WORK TASK. Reproduce, word for word, the lines in the material below starting with the one that has "This screenshot has width=504, height=334." and going on through the one that has "This screenshot has height=397, width=489.". Leave out all pictures.

====

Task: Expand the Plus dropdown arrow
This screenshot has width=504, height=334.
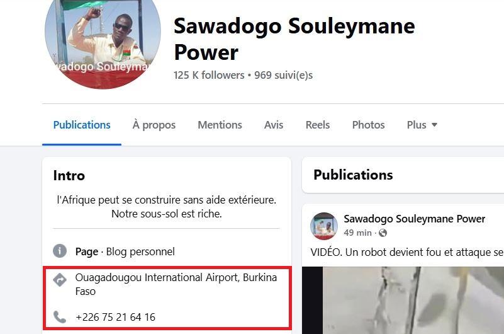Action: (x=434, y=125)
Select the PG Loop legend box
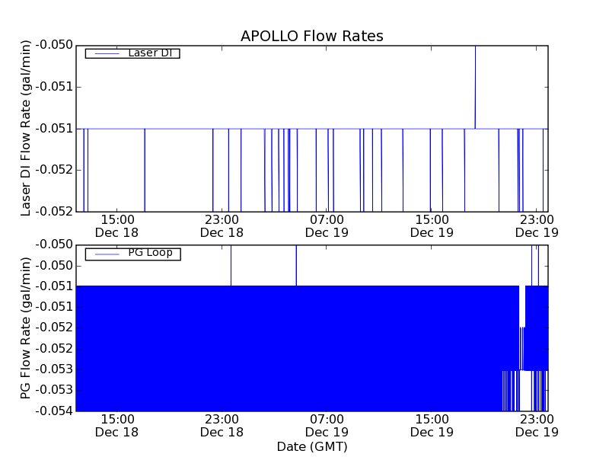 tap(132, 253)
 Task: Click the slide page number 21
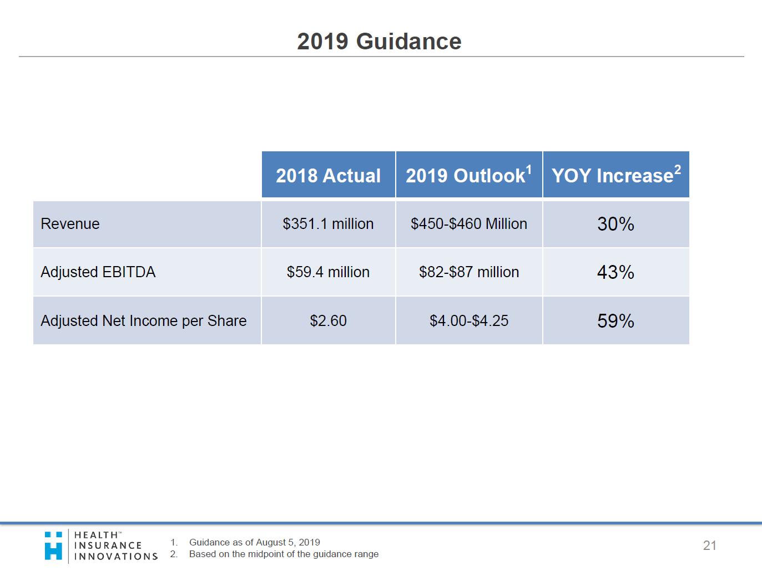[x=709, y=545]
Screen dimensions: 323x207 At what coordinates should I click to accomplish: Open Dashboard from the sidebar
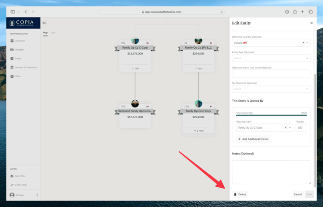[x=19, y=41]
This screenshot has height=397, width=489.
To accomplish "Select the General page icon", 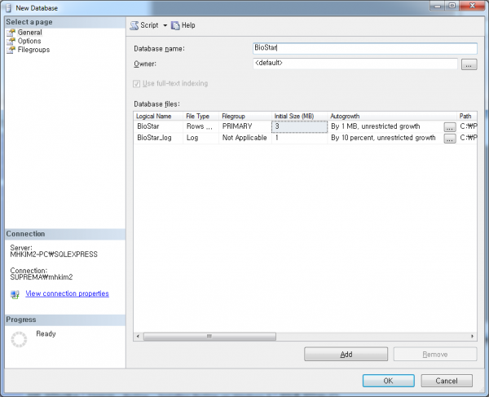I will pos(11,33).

====

EXERCISE RESPONSE.
This screenshot has width=504, height=334.
Action: (x=434, y=125)
Select the PG Loop legend box
 tap(132, 253)
 Task: Click the slide page number 21
[x=709, y=545]
Screen dimensions: 323x207 At what coordinates should I click to accomplish: Open Dashboard from the sidebar
[x=19, y=41]
This screenshot has height=397, width=489.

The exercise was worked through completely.